I currently run CBCs, chem panels, and cytology preps on a ProCyte Dx and Catalyst One during a 3–11 pm clinic shift, averaging about 45 samples per night. For those who’ve moved to IDEXX/Antech or university reference labs, did your day skew more toward accessioning and batch analysis than hands-on bench troubleshooting, and how did pay, shift structure, and QA load (controls, calibrations, delta checks) compare?
When I jumped to an IDEXX ref lab from a 3–11 bench, it was “less cowboy, more air-traffic control”: mostly accessioning and batch runs; pay bumped about 10%, nights were 4x10s, and QC got heavier with Westgard/Levey–Jennings reviews start, mid, and end. Tip: get comfortable with middleware rules and tight documentation; if you miss hands-on troubleshooting, a university core lab gave me more bench time than corporate.

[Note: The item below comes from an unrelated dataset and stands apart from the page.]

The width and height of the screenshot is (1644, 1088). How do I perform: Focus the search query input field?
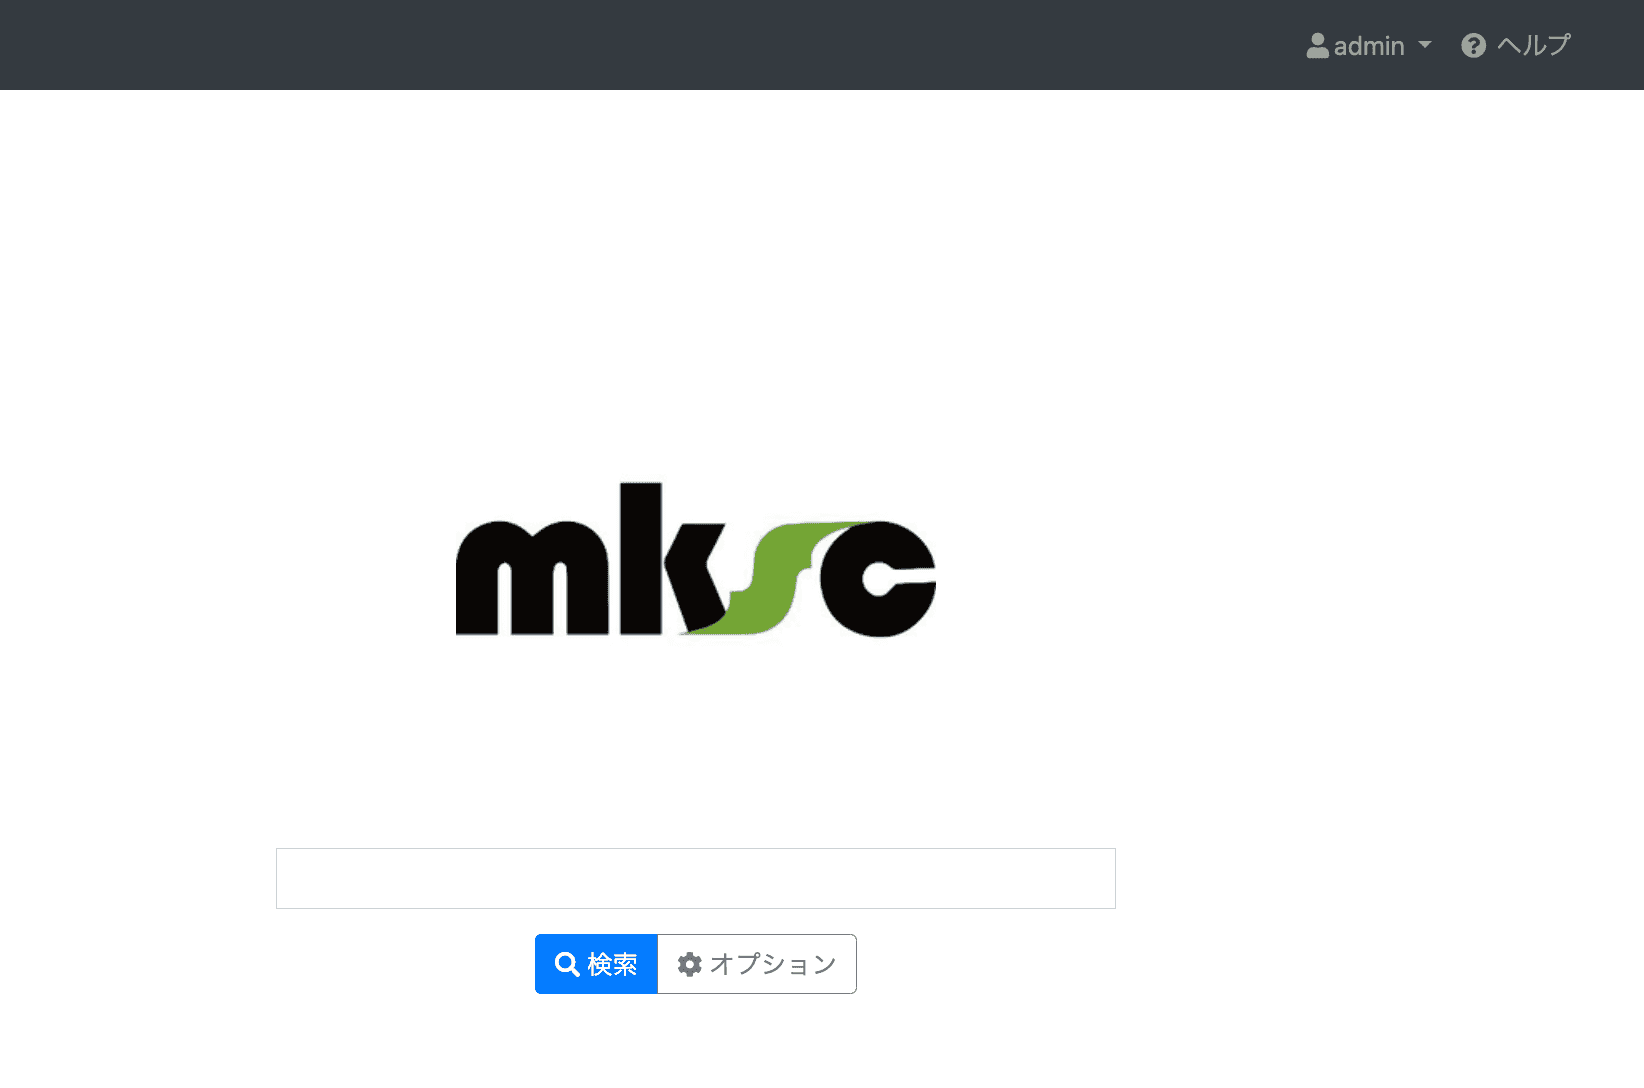click(x=696, y=879)
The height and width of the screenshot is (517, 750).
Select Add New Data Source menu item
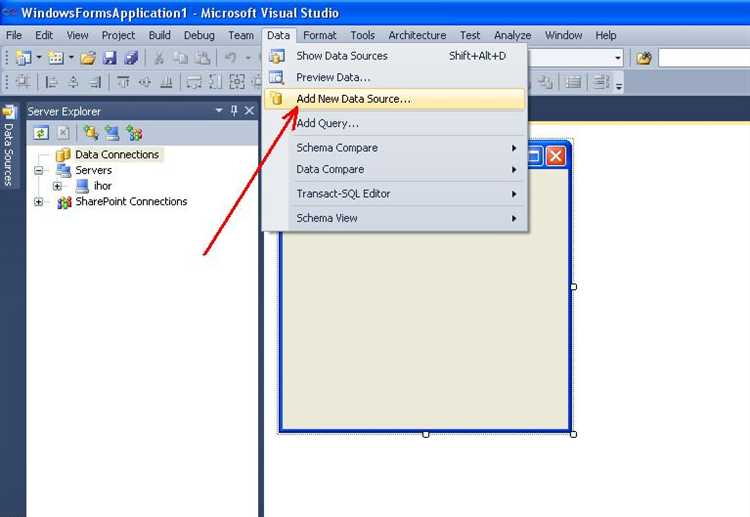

I moved from a busy 3–11 clinic bench to Antech nights; got about 12% plus $1.75/hr diff, 4x10s, and most bench troubleshooting happened after the 9–10 pm accessioning rush. @m_lawson89 nailed the feel, and my one tip: ask to shadow during their QC window and see who owns controls/Levey-Jennings — that tells you exactly how much hands-on vs air-traffic you’ll have. If you really want more troubleshooting, the university core I tried gave more bench time but a slightly lower base.